Netice: Madem dünyada hayat var; elbette insanlardan hayatın sırrını anlayanlar ve hayatını sû-i istimal etmeyenler, dâr-ı bekàda ve Cennet-i bâkiyede hayat-ı bâkiyeye mazhar olacaklardır. Âmennâ.

Ve hem nasıl ki yeryüzünde bulunan parlak şeylerin güneşin akisleriyle parlamaları ve denizlerin yüzlerinde kabarcıkları ziyanın lem’alarıyla parlayıp sönmeleri, arkalarından gelen kabarcıklar yine hayalî güneşçiklere âyinelik etmeleri bilbedâhe gösteriyor ki, o lem’alar, yüksek birtek güneşin cilve-i in’ikâsıdırlar ve güneşin vücudunu muhtelif dillerle yad ediyorlar ve ışık parmaklarıyla ona işaret ediyorlar.

Aynen öyle de, Zât-ı Hayy-ı Kayyûmun Muhyî isminin cilve-i âzamıyla berrin yüzünde ve bahrin içinde zîhayatların kudret-i İlâhiye ile parlayıp, arkalarından gelenlere yer vermek için “Yâ Hayy” deyip perde-i gaybda gizlenmeleri, bir hayat-ı sermediye sahibi olan Zât-ı Hayy-ı Kayyûmun hayatına ve vücub-u vücuduna şehadetler, işaretler ettikleri gibi…

Umum mevcudatın tanziminde eseri görünen ilm-i İlâhîye şehadet eden bütün deliller ve kâinata tasarruf eden kudreti ispat eden bütün burhanlar ve tanzim ve idare-i kâinatta hükümfermâ olan irade ve meşieti ispat eden bütün hüccetler ve kelâm-ı Rabbânî ve vahy-i İlâhînin medarı olan risaletleri ispat eden bütün alâmetler, mu’cizeler ve hâkezâ yedi sıfât-ı İlâhiyeye şehadet eden bütün delâil, bil’ittifak Zât-ı Hayy-ı Kayyûmun hayatına delâlet, şehadet, işaret ediyorlar.

Çünkü, nasıl birşeyde görmek varsa hayatı da var; işitmek varsa hayatın alâmetidir; söylemek varsa hayatın vücuduna işaret eder; ihtiyar, irade varsa hayatı gösterir.

Aynen öyle de, bu kâinatta âsârıyla vücutları muhakkak ve bedihî olan kudret-i mutlaka ve irade-i şâmile ve ilm-i muhit gibi sıfatlar, bütün delâilleriyle, Zât-ı Hayy-ı Kayyûmun hayatına ve vücub-u vücuduna şehadet ederler ve bütün kâinatı bir gölgesiyle ışıklandıran ve bir cilvesiyle bütün dâr-ı âhireti zerrâtıyla beraber hayatlandıran hayat-ı sermediyesine şehadet ederler.

Hem hayat, melâikeye iman rüknüne dahi bakar, remzen ispat eder.

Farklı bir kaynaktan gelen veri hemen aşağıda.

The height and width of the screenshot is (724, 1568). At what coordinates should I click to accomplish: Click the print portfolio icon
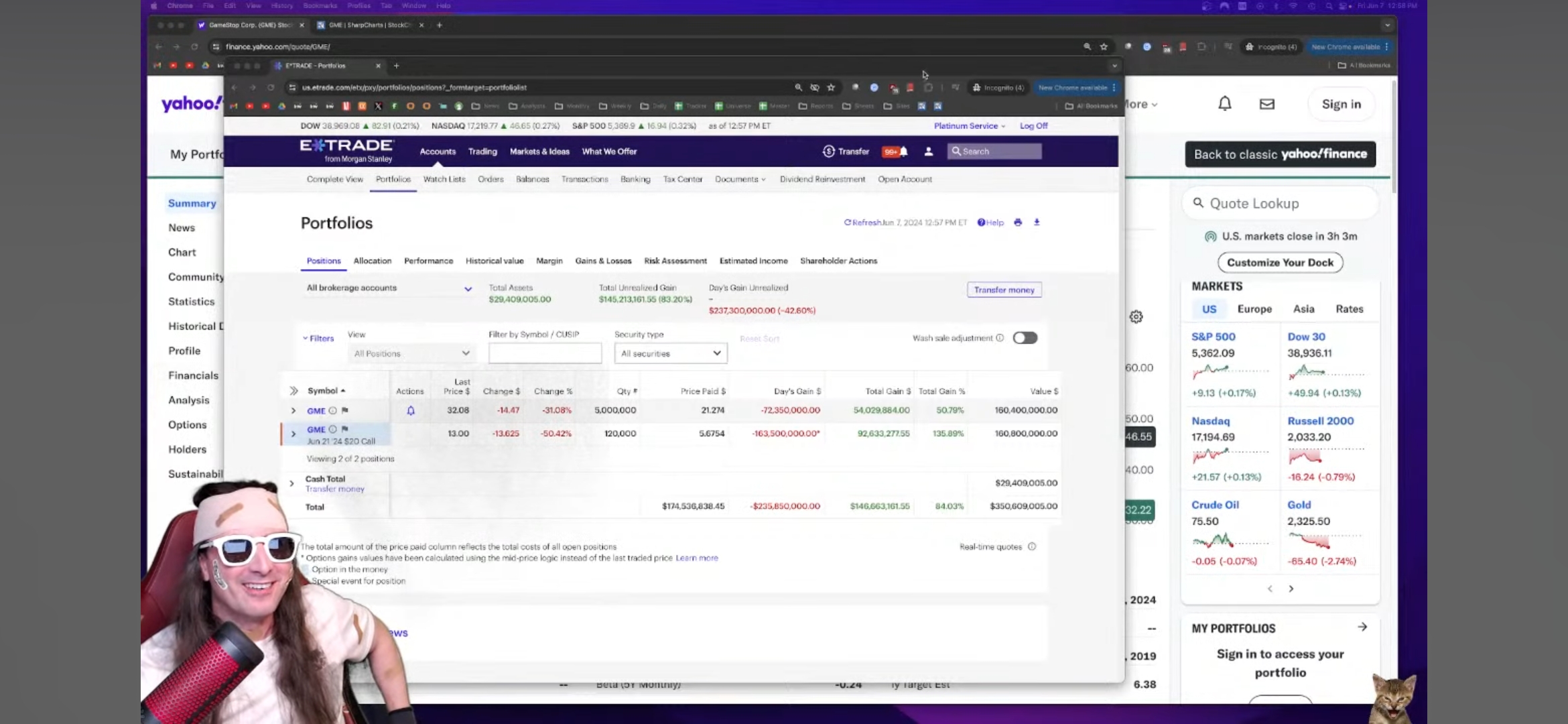1018,223
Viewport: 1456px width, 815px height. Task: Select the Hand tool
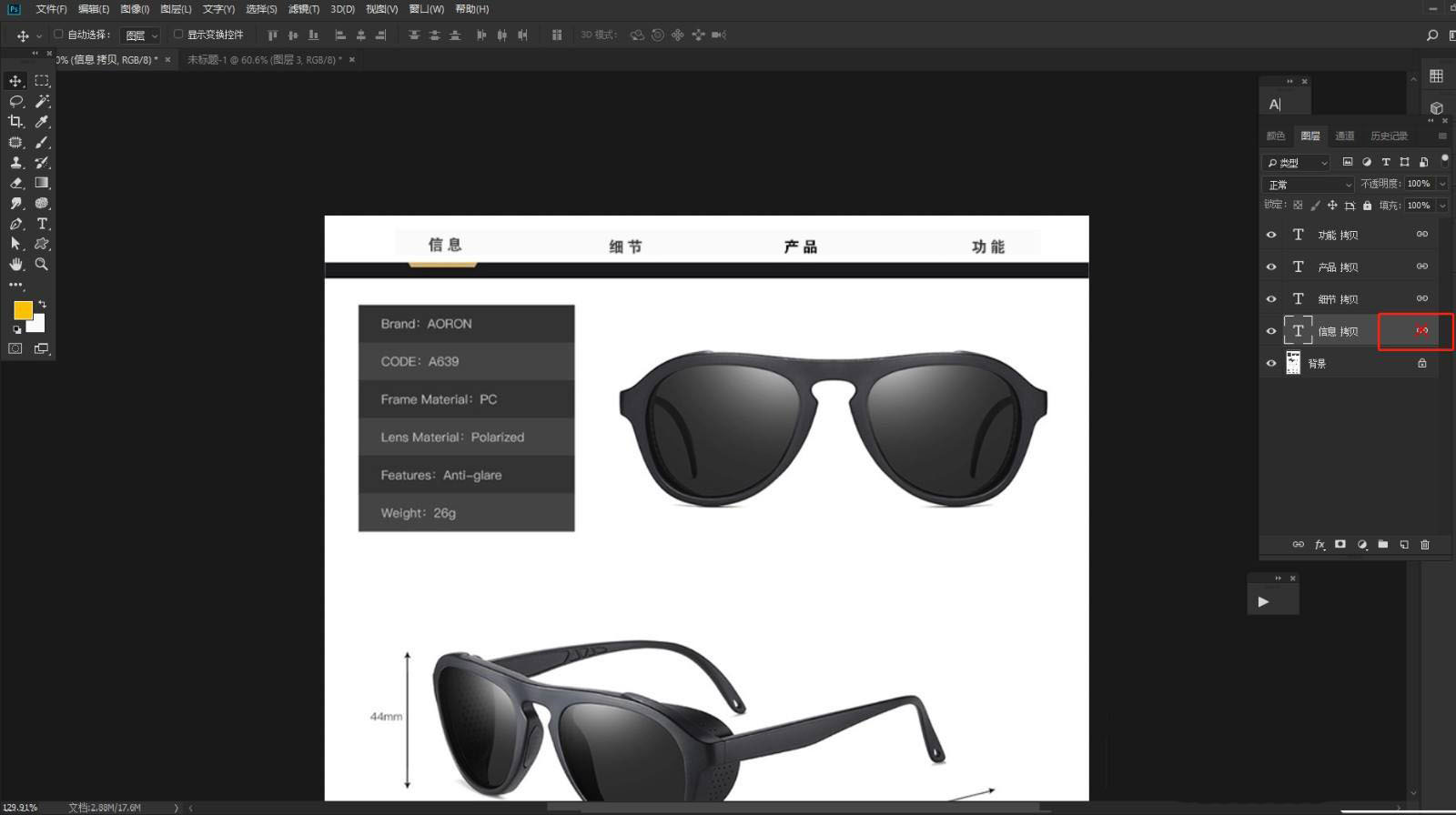pyautogui.click(x=15, y=264)
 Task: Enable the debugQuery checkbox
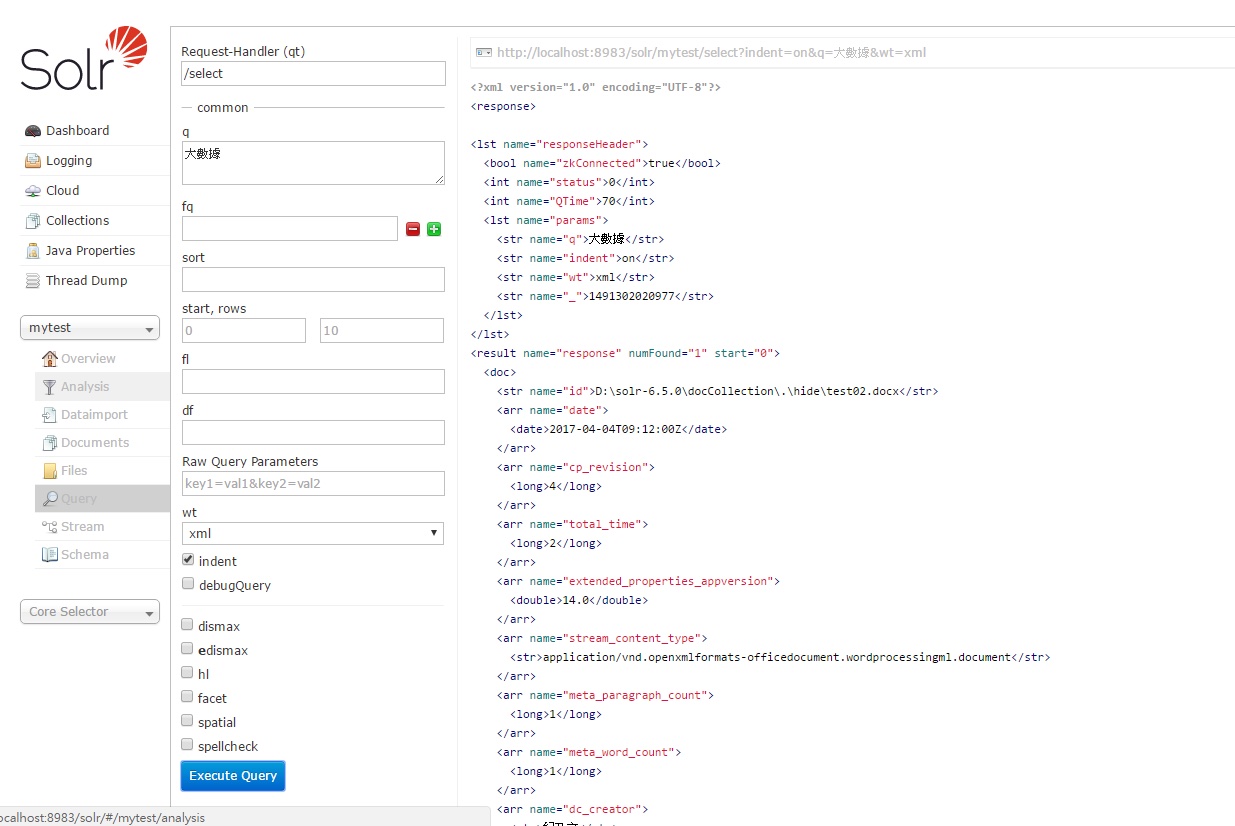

Çünkü, madem kâinatta en mühim netice hayattır ve en ziyade intişar eden ve kıymettarlığı için nüshaları teksir edilen ve zemin misafirhanesini gelip geçen kafilelerle şenlendiren zîhayatlardır.

Ve madem küre-i arz bu kadar zîhayatın envâıyla dolmuş ve mütemadiyen zîhayat envâlarını tecdit ve teksir etmek hikmetiyle, her vakit dolar boşanır ve en hasis ve çürümüş maddelerinde dahi kesretle zîhayatlar halk edilerek bir mahşer-i huveynat oluyor.

Ve madem hayatın süzülmüş en sâfi hülâsası olan şuur ve akıl ve en lâtif ve sabit cevheri olan ruh, bu küre-i arzda gayet kesretli bir surette halk olunuyorlar; adeta küre-i arz, hayat ve akıl ve şuur ve ervah ile ihyâ olup öyle şenlendirilmiş.

Elbette küre-i arzdan daha lâtif, daha nuranî, daha büyük, daha ehemmiyetli olan ecrâm-ı semâviye, ölü, câmid, hayatsız, şuursuz kalması imkân haricindedir.

Demek gökleri, güneşleri, yıldızları şenlendirecek ve hayattar vaziyetini verecek ve netice-i hilkat-i semâvâtı gösterecek ve hitâbât-ı Sübhâniyeye mazhar olacak olan zîşuur, zîhayat ve semâvâta münasip sekeneler, herhalde sırr-ı hayatla bulunuyorlar ki, onlar da melâikelerdir.

Hem hayatın sırr-ı mahiyeti, peygamberlere iman rüknüne bakıp remzen ispat eder. Evet, madem kâinat, hayat için yaratılmış ve hayat dahi Hayy-ı Kayyûm-u Ezelînin bir cilve-i âzamıdır, bir nakş-ı ekmelidir, bir san’at-ı ecmelidir.

Madem hayat-ı sermediye, resullerin gönderilmesiyle ve kitapların indirilmesiyle kendini gösterir.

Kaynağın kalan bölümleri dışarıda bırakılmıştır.